Ces derniers temps, plusieurs personnalités parmis lesquelles des économistes, des ingénieurs, des sociologues, mais aussi des historiens, des géologues, des géographes, etc… multiplient les appels en direction de celles et ceux qui nous gouvernent. Même en traitant le sujet sous des angles différents et avec des approches qui leur sont propres, toutes arrivent à peu de choses près aux mêmes conclusions : la crise qui secoue l’Europe depuis quelques années déjà n’est pas uniquement une conséquence de la crise financière de 2007. Elle est aussi et surtout une crise structurelle de l’énergie et des matières premières dans laquelle l’Europe se retrouve en première ligne compte tenu de la part que représente les importations d’énergie dans la balance commerciale de nombreux pays d’Europe, notamment pour ce qui est du pétrole. Pour étayer ces affirmations, il suffit de regarder ce qui se passe actuellement aux USA : le boom de l’industrie du gaz et du pétrole de schiste, véritable poudre aux yeux pour aveugle, est en train de refaire partir l’économie américaine comme si le changement climatique n’existait pas et que la finitude de la planète Terre n’était qu’une immense escroquerie.
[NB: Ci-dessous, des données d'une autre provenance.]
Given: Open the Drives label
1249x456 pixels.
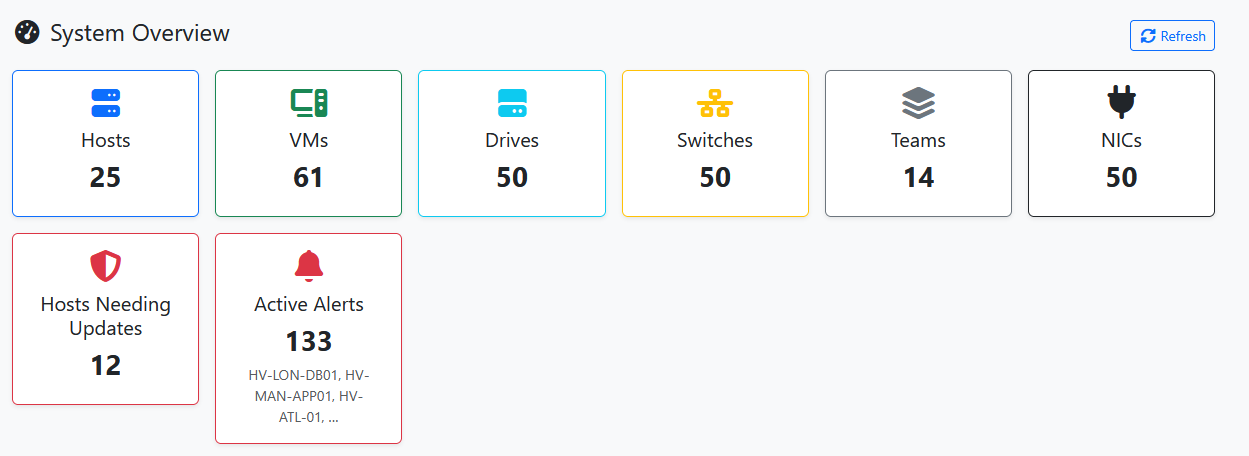Looking at the screenshot, I should point(511,140).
En France, Jean-Marc Jancovici en a fait un de ses sujets d’intervention favoris auprès des décideurs publiques : pas de croissance sans kWh. Or, le capitalisme ayant depuis toujours décréter que la création d’emploi ne peut être consécutive qu’à la condition préalable de créer de nouvelles richesses plutôt que de mieux partager les richesses existantes, la courbe du chômage continue d’augmenter mois après mois, années après années. Pour combien de temps encore ? …

3. Poser les bases d’un nouveau modèle de développement

Malgré les progrès spectaculaires réalisés par les énergies renouvelables ces 10 dernières années (solaire photovoltaïque notamment) et les perspectives tès prometteuses à venir, il faut se rendre à l’évidence : l’énergie solaire, éolienne, hydraulique mais aussi celle de la biomasse ou encore la géothermie n’ont pas vocation à remplacer à l’identique les fossiles ni le nucléaire. Tout simplement parce qu’elles n’en sont pas capables. Sur ce sujet, ce ne sont ni les écologistes, ni les journalistes qu’il faut écouter mais les bons ingénieurs, ceux qui en principe maîtrisent les ordres de grandeur. Car n’oublions pas qu’il n’y a pas que la question de l’énergie. Il y a aussi celle des ressources naturelles en tout genre, indispensables à la création de richesses, pour lesquelles le niveau de prélévement dans les éco-systèmes est déjà très supérieure à leur renouvellement naturelle.

Une fois cette réalité admise, il va falloir très vite réussir à convaincre les décideurs politiques français et européens qu’il y a désormais urgence à mettre sur pieds un nouveau modèle de développement beaucoup plus économe en ressources naturelles et en énergie, qui soit à la fois plus solidaire et équitable dans une économie désormais globalisée. Car la croissance ne reviendra pas. Du moins certainement pas celle qui sous-entend que le PIB peut continuer à croître indéfiniment en engloutissant toujours plus de ressources naturelles et donc d’énergie.

En attendant que ces esprits bien formatés finissent par admettre ce qui déjà une évidence pour un nombre croissant de citoyens acquis à la cause du faire mieux avec moins, les adeptes de la consommation collaborative, de l’économie du partage ou encore ceux du financement solidaire continuent chaque jour leur long travail de persuasion et de pédagogie. Espérons qu’ils finiront très vite par être rejoint par la classe politique dirigeante dont l’objectif, faut-il le rappeler, est de préparer l’avenir, pas de sauvegarder le passé.

Parce qu’il y a urgence à ce que le monde du gaspillage et des inégalités laisse la place à celui du partage et de la solidarité entre les peuples.